Дом в бессарабском селе Ниморены был крестьянским добротным под толстой как перина соломенной крышей. К дому прилегал пруд и виноградники. В погребе стояли бочки с вином для себя и на продажу и керамические высокие широкогорлые кувшины, одни с солениями, другие с брынзой. В амбаре — мешки с кукурузной мукой грубого и тонкого помола, мешки с шерстью, в углу — два ярма для воловьей упряжи. Под навесом развешаны для просушки гирлянды табачных листьев. Все любовно ухожено и учтено. Окажись хозяйство не в Бессарабии, а на противоположном левом берегу Днестра, ждала бы его участь кулацких хозяйств. Но здесь была Румыния.
Бессарабии не отыщешь на карте мира, Молдавия расположена на Мальдивских островах в Индийском Океане (так считают мои студенты), но Кишинев знают все. Кишинев — это погром. Громкая слава Кишиневского погрома 1903 года значительно превзошла его масштабы. Не опубликуй Хаим- Нахман Бялик свою поэму «Бе ир хаарига» («В городе резни», в русском переводе Зеэва Жаботинского — «Сказание о погроме»), он остался бы всего лишь каплей в кровавом море еврейских трагедий прошлого века. Бялик бросил тяжелое обвинение не в лицо погромщикам, а в лицо жертвам — он обвинил их в малодушии. Поэт последовал великой еврейской традиции — так пророки говорили со своим народом.

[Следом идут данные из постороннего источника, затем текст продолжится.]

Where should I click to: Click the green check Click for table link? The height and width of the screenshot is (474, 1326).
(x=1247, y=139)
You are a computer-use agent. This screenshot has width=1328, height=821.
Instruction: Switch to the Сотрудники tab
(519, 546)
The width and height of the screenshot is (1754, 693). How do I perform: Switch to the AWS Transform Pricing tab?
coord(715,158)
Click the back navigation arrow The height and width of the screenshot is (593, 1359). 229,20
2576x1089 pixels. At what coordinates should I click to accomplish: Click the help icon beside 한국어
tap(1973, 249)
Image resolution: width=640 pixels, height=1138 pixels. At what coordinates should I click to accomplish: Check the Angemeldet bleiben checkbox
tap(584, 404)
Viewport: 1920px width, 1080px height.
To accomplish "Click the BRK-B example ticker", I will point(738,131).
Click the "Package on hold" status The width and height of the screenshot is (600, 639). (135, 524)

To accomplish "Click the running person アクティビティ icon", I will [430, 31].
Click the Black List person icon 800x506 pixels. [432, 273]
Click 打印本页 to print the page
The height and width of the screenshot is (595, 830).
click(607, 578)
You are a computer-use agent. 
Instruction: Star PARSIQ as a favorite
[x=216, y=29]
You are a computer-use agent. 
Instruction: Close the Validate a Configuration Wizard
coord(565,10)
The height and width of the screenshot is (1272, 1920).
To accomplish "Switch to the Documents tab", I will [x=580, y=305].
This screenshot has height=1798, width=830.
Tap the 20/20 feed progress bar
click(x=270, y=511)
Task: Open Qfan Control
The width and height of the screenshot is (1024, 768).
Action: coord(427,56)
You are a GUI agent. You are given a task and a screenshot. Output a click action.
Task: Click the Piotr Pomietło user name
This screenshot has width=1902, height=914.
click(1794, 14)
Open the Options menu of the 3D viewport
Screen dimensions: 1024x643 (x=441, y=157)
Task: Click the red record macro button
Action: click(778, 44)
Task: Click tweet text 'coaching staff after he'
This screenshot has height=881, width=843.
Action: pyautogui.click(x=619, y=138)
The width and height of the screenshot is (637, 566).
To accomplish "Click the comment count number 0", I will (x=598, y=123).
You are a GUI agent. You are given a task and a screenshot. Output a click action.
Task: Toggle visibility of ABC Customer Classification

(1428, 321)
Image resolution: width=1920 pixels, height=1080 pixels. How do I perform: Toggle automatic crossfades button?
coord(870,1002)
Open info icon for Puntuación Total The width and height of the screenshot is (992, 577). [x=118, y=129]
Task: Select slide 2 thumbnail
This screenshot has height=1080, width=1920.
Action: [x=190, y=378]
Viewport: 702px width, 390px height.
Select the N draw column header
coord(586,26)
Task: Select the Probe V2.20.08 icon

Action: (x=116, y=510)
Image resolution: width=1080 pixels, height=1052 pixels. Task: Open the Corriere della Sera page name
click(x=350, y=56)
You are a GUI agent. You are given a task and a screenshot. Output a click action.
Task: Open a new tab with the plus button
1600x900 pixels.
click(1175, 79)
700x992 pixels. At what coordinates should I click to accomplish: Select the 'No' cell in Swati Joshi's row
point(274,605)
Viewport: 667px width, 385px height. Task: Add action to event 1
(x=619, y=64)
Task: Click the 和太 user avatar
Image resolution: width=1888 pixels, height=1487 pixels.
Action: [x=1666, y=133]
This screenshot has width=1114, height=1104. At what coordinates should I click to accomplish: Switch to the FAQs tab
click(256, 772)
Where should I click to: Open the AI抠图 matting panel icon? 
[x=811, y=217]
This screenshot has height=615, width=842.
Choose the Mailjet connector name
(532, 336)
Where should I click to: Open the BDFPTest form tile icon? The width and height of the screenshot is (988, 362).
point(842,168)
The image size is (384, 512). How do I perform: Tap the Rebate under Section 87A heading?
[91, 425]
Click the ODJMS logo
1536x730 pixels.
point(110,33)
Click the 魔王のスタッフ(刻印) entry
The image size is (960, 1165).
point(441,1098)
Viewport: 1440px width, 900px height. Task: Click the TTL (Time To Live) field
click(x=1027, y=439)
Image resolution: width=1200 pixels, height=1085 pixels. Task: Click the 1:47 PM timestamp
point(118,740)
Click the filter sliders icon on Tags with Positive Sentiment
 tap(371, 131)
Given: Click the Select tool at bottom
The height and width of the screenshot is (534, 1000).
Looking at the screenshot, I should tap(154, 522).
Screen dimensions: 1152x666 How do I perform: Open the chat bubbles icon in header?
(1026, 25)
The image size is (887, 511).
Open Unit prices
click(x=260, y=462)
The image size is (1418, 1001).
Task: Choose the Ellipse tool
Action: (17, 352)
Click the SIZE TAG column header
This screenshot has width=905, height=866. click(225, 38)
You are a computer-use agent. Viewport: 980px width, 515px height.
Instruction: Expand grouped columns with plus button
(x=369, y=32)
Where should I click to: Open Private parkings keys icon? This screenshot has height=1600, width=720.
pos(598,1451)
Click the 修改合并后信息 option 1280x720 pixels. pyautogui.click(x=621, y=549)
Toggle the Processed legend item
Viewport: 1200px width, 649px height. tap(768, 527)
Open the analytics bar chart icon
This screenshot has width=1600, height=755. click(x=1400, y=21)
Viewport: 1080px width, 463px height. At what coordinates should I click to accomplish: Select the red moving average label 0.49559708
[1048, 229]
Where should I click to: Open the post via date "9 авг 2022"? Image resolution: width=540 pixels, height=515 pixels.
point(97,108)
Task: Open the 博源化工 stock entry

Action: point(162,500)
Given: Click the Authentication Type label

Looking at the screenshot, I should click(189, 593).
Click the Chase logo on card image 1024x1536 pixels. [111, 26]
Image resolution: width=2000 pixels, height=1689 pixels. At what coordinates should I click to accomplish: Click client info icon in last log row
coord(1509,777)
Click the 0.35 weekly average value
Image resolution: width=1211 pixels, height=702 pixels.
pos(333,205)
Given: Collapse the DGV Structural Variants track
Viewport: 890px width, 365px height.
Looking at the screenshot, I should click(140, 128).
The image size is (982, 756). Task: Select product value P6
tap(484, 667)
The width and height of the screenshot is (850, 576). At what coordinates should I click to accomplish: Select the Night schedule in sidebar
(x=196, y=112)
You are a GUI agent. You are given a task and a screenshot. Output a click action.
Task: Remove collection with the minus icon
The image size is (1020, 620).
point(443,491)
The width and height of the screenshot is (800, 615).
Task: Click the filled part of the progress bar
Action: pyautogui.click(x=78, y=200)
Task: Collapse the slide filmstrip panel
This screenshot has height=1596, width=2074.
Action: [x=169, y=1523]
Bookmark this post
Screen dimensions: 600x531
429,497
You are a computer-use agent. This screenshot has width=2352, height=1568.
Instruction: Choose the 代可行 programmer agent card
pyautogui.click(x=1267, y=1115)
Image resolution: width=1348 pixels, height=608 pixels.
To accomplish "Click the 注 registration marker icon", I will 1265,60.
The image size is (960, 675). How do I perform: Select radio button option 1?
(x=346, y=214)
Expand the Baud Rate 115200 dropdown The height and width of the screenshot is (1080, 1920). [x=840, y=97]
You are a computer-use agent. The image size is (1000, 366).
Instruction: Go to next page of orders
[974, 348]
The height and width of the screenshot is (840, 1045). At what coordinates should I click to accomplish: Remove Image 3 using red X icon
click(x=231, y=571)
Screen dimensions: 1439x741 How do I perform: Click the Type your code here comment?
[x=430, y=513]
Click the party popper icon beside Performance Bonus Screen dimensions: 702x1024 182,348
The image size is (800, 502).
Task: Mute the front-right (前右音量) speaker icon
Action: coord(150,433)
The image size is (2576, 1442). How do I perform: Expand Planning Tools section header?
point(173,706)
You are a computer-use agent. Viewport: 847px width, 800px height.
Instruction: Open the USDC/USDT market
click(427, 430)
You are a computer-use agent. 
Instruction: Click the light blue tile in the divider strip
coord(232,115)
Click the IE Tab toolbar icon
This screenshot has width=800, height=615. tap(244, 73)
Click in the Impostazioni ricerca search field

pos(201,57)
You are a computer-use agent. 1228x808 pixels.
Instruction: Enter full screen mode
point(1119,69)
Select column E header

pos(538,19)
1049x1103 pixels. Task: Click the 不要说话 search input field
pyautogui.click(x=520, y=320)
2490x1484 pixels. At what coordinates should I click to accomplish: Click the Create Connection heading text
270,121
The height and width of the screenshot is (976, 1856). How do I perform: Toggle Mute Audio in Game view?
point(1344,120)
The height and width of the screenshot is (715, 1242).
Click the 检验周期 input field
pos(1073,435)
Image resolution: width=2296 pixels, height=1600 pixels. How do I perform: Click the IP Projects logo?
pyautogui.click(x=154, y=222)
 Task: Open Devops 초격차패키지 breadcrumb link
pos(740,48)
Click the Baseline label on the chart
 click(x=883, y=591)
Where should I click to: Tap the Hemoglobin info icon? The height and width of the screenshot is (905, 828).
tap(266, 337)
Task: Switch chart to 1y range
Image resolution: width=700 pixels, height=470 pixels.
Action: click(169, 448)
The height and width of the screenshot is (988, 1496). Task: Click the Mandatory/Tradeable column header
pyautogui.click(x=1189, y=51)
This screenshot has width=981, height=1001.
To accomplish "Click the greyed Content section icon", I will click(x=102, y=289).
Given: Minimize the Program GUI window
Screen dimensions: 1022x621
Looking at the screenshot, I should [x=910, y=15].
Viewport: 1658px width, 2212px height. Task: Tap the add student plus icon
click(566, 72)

Современный израильский политолог, прибывший в Молдову на «празднование» столетия погрома, продемонстрировал модный, так называемый, объективный, подход к событию. Выступая на конференции перед кишиневской аудиторией, неискушенной в парадоксальном израильском элитарном мышлении, напоминающем вульгарный антисемитизм, гость отметил «сугубо положительные аспекты погрома и его далеко идущие последствия». Говорил он на иврите, языке мне понятном, и я с интересом наблюдала за комической картинкой: маски слушателей застыли в гримасе праведного гнева, приличествовавшему моменту, а физиономия переводчика выражала полную растерянность.
Нет, я не стану раскладывать пасьянс «причина — следствие» — дьявол наслаждается этой игрой. Терминология ученого гостя пусть останется на его совести, так не к месту возжелавшей непредвзятости, и на профессиональной совести бедняги толмача, переведшего «положительные аспекты погрома» так: «вообще-то…ну, конечно, лектор хотел выразить…хотя и не всегда», но далеко идущие последствия погрома — бесспорны.
«Сказание о погроме» Бялика болезненно резануло сионисткое сознание, но это не все — кишиневское событие не оставило царскому сомодержавию шанса на выживание. Еврейские американские банкиры финансировали японский флот, разбивший царскую эскадру при Цусиме, и на Россию были наложены санкции и эмбарго. Погромщики газет не читали и большой политикой не интересовались. В 1905 году в Кишиневе снова случился погром…, но уже не такой знаменитый.
Израильский поэт Ашер Райх как-то в шутку назвал меня «порождением погрома». Должна разочаровать читателя — нет такой красочной детали в истории нашей семьи. Не насиловали громилы мою бабушку. В апреле 1903 года (погром «по традиции» произошел на Пасху) бабушка была на третьем месяце беременности. Мой отец родился в Кишиневе 2-го октября.
Столетие со дня рождения Мастера Национальный художественный музей Молдовы отметил его огромной ретроспективной выставкой.
Во время погрома были убиты 42 человека, из них 4 христиан, и погром знаменит повсюду (кроме как в самом Кишиневе!). В период немецкой оккупации в городе было расстреляно 30 000 евреев, они почти не упомянуты в новой экспозиции Музея Холокоста «Яд ва-шем» в Иерусалиме. У событий, как у людей, свои судьбы и свой «успех». Бессарабские евреи жили также в местечках и в деревнях и занимали второе после Эрец Исраэль место по занятости в сельском хозяйстве. У тех, кто не эвакуировался, шанс выжить был ничтожным.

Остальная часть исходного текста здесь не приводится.